There are many types of energy contracts that your business can benefit from. But here is a look at two contracts styles that can give you either a steady or a flexible option to save money on your energy.
The Standard Fixed Rate is the simplest rate and, for that reason, the most common option for businesses with a fixed rate contract. You agree to all of your total energy costs upfront, safeguarding you from unexpected price hikes in the energy sector.
These contracts are favoured by businesses that prefer long-term predictability. If you’re a business owner, you can calculate your energy budget for the duration of your contract, allowing you to focus on other areas of your business.
Are there any limitations with a fixed contract? Yes there are.
While they provide protection against future energy price rises, they also prevent you from taking advantages of any falls in the market. This also applies to businesses that have unknowingly signed up to a Fixed Rate Contract at a high rate. This can often prove troublesome when attempting to renegotiate your terms, especially if an exit fee is included in the deal.

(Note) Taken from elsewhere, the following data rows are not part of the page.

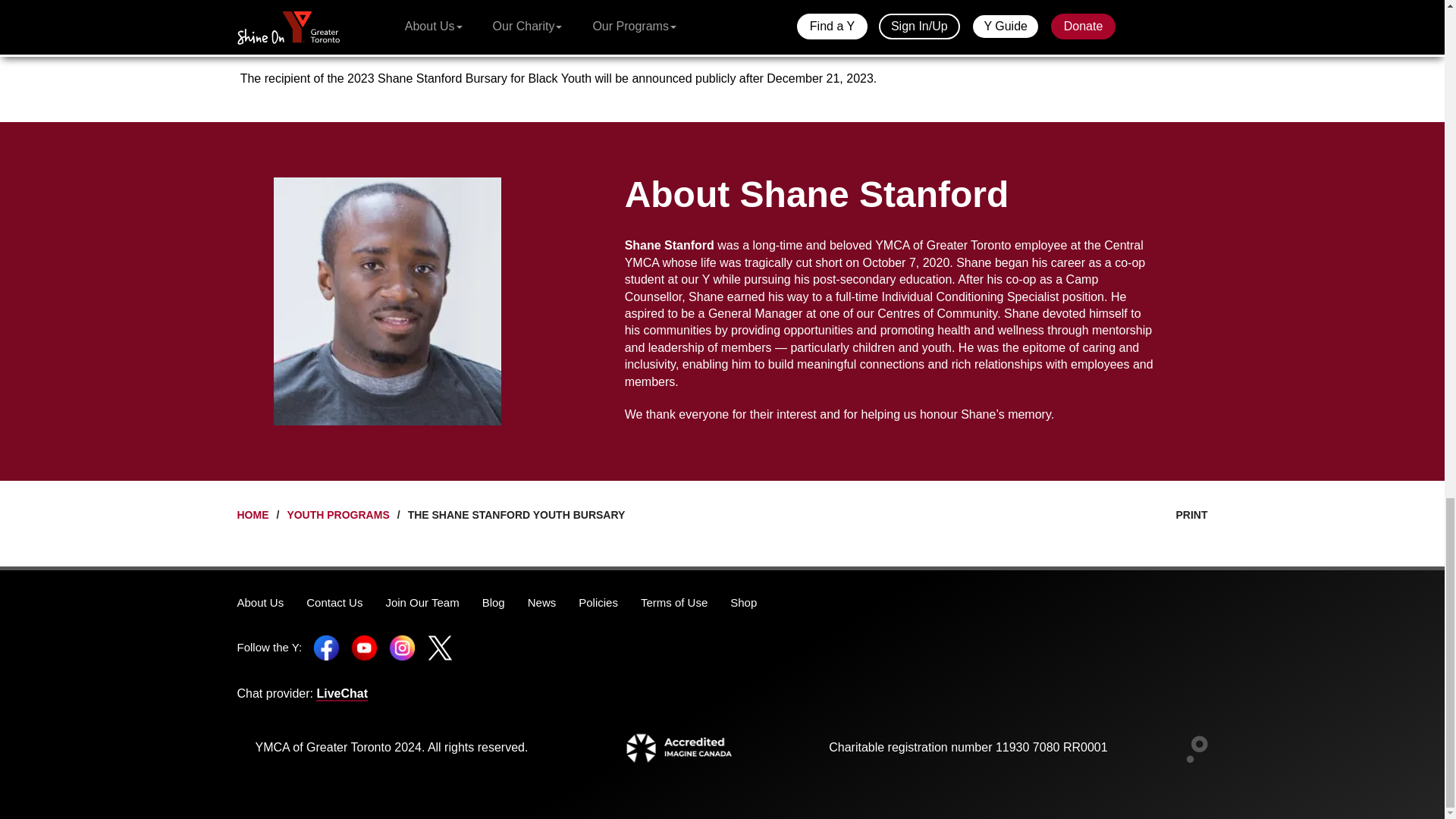
YMCA GTA on Facebook (326, 645)
YMCA GTA on X (439, 645)
YMCA GTA on YT (363, 645)
YMCA GTA on Instagram (401, 645)
Given the description of an element on the screen output the (x, y) to click on. 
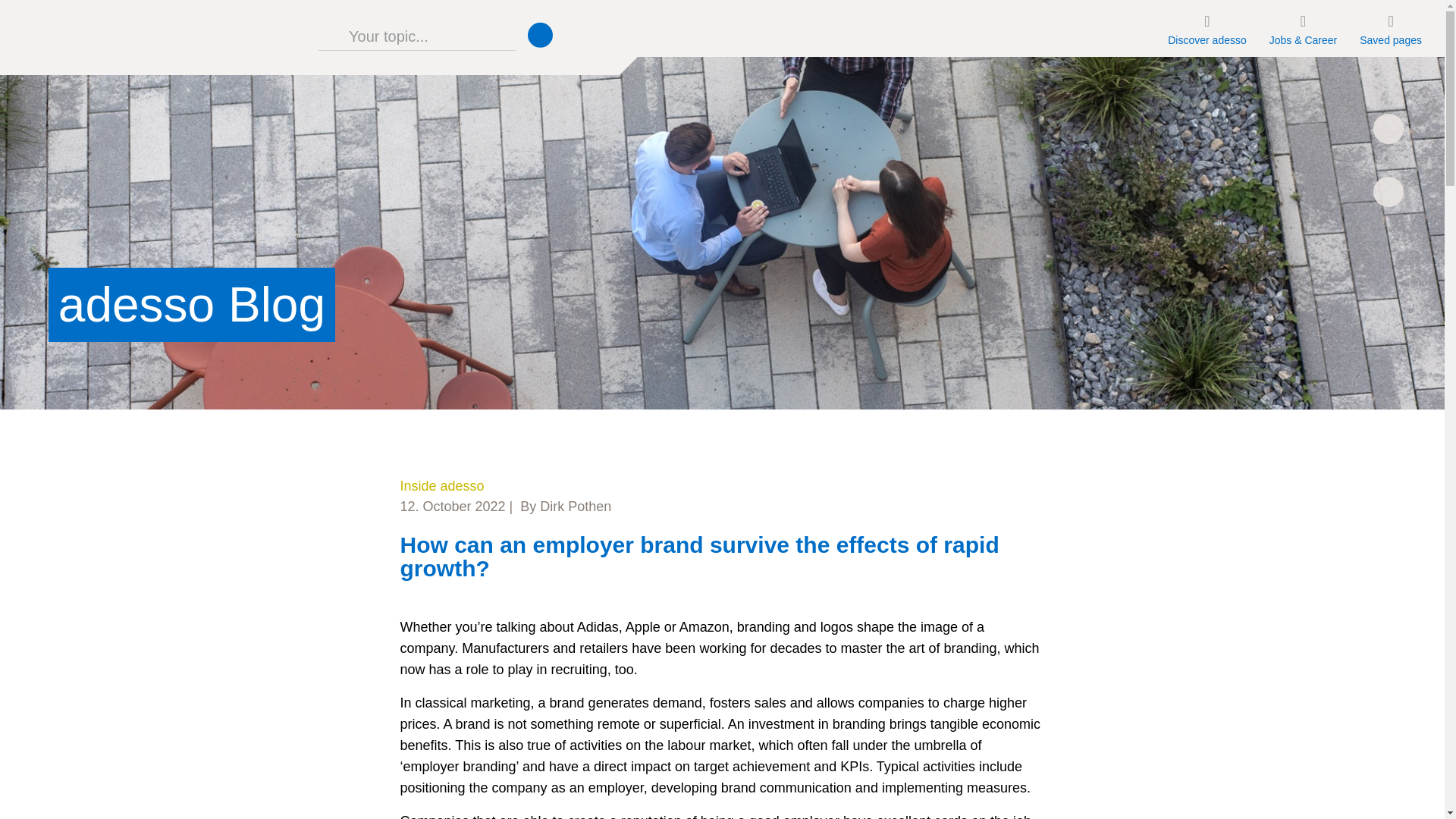
Discover adesso (1206, 28)
Saved pages (1390, 28)
Given the description of an element on the screen output the (x, y) to click on. 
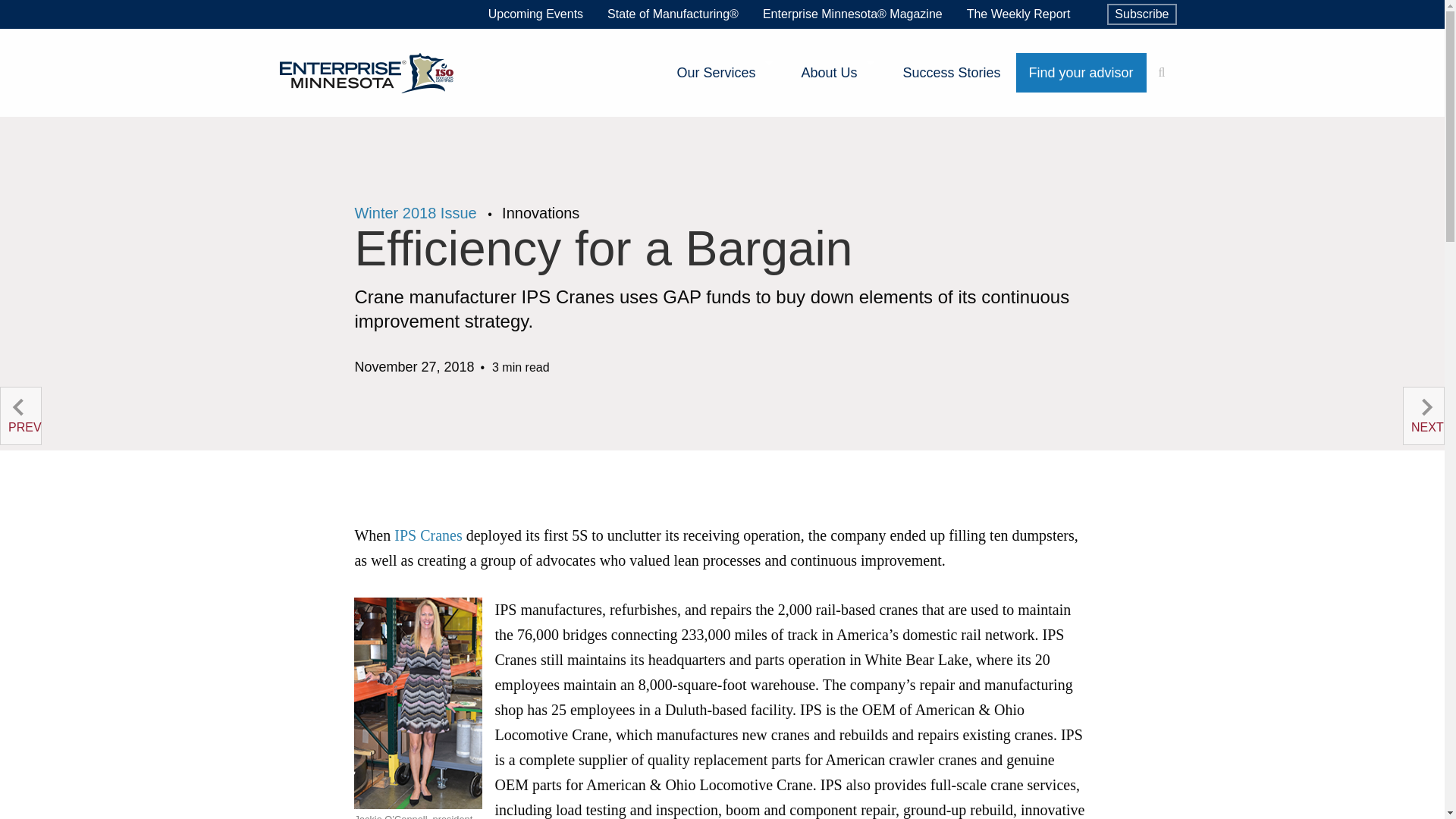
Subscribe (1141, 14)
Our Services (724, 72)
Upcoming Events (535, 14)
The Weekly Report (1019, 14)
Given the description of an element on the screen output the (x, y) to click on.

A blend & extend plan allows you to purchase energy at a reduced price and distribute the cost of energy over a longer period. This is great for businesses concerned with high energy rates at the time of their renewal.

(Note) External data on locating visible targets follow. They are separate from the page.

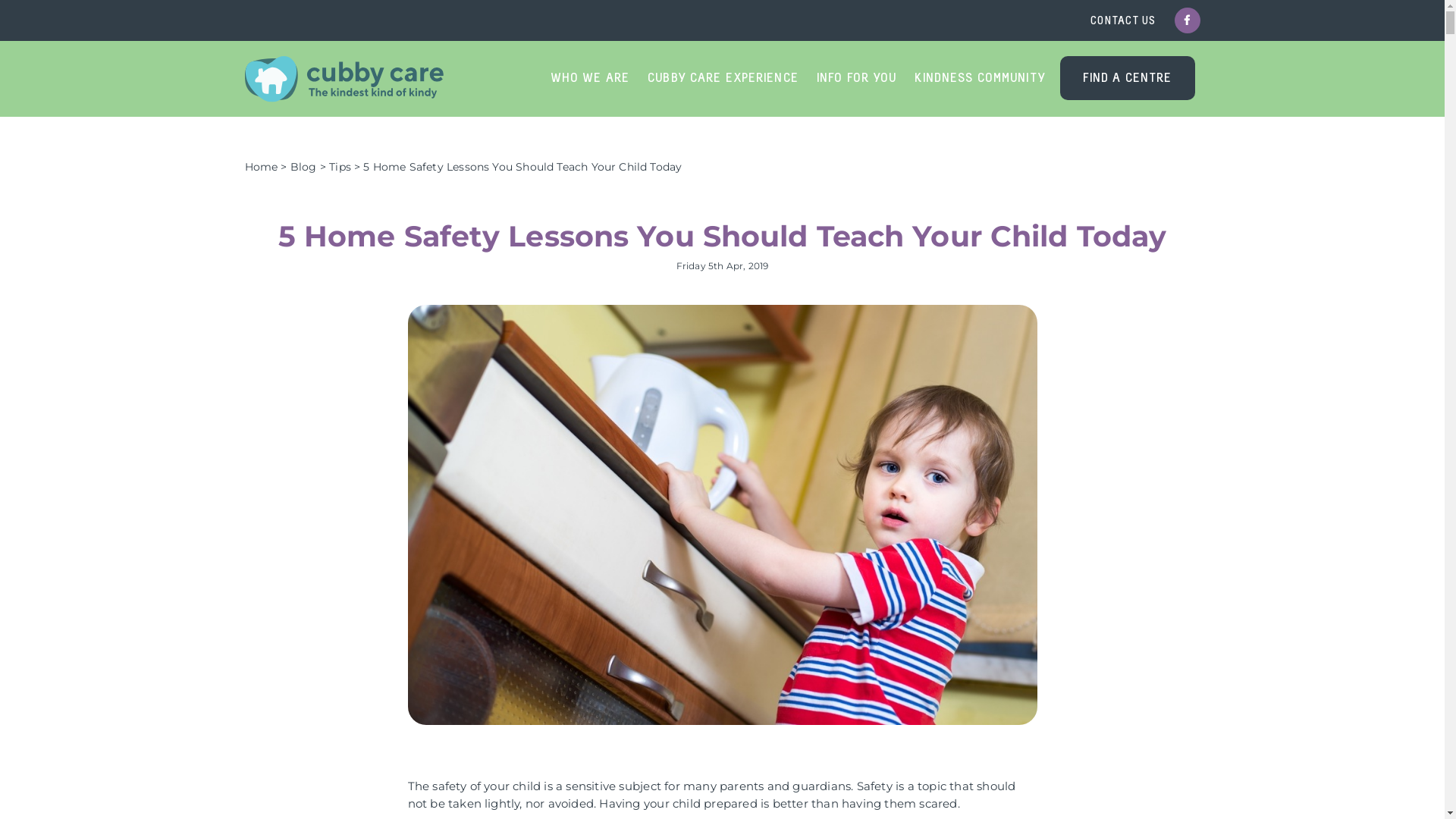
CUBBY CARE EXPERIENCE Element type: text (722, 78)
Home Element type: text (260, 166)
Blog Element type: text (303, 166)
CONTACT US Element type: text (1122, 21)
WHO WE ARE Element type: text (589, 78)
KINDNESS COMMUNITY Element type: text (979, 78)
INFO FOR YOU Element type: text (856, 78)
Tips Element type: text (340, 166)
FIND A CENTRE Element type: text (1127, 78)
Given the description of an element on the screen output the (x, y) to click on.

Unlike a Standard Fixed Rate contract, blend & extend plan is beneficial for clients who have secured long term contracts before energy prices have plummeted. By renegotiating your contract at the end of the financial year this way, you can improve your budget planning, reduce spending and secure and more flexible plan.
A word of warning however. Blend and extend clauses are notoriously difficult to negotiation because suppliers will often limit how many they can approve of in one financial year. In addition, the clause is only available to you if you’re in a deregulated market or if you buy energy from a third-party supplier.